● **Source data**
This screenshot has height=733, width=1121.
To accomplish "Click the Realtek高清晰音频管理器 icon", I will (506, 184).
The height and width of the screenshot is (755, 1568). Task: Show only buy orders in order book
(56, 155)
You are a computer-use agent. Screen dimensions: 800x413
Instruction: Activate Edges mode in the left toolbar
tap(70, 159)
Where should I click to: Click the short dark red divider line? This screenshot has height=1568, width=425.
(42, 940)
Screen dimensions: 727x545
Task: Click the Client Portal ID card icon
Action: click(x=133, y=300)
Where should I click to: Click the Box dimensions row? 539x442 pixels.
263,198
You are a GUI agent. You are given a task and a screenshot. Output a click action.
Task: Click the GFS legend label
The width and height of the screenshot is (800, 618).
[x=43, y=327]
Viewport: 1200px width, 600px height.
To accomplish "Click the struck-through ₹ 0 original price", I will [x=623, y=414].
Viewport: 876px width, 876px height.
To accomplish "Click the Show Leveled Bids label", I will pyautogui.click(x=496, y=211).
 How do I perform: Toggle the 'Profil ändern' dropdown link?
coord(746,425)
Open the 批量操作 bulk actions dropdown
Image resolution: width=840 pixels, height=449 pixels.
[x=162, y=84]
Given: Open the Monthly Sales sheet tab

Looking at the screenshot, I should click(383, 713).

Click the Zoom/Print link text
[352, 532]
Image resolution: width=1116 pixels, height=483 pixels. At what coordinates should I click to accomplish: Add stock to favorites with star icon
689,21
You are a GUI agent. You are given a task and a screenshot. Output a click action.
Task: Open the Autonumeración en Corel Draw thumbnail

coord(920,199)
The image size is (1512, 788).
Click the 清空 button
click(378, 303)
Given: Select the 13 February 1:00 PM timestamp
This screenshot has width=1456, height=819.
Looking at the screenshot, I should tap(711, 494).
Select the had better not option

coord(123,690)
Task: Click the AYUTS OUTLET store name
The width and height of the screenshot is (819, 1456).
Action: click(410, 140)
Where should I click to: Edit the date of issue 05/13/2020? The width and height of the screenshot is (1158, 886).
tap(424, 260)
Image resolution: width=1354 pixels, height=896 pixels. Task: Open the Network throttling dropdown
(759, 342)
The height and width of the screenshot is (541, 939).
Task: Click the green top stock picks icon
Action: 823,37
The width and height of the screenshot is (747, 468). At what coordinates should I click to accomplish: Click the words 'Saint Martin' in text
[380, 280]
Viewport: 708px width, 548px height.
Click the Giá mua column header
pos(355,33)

● **What is required**
Whenever a line in the listing above includes the word "Viewport", return that line.

● **Final answer**
Viewport: 1200px width, 600px height.
Viewport: 876px width, 876px height.
Viewport: 708px width, 548px height.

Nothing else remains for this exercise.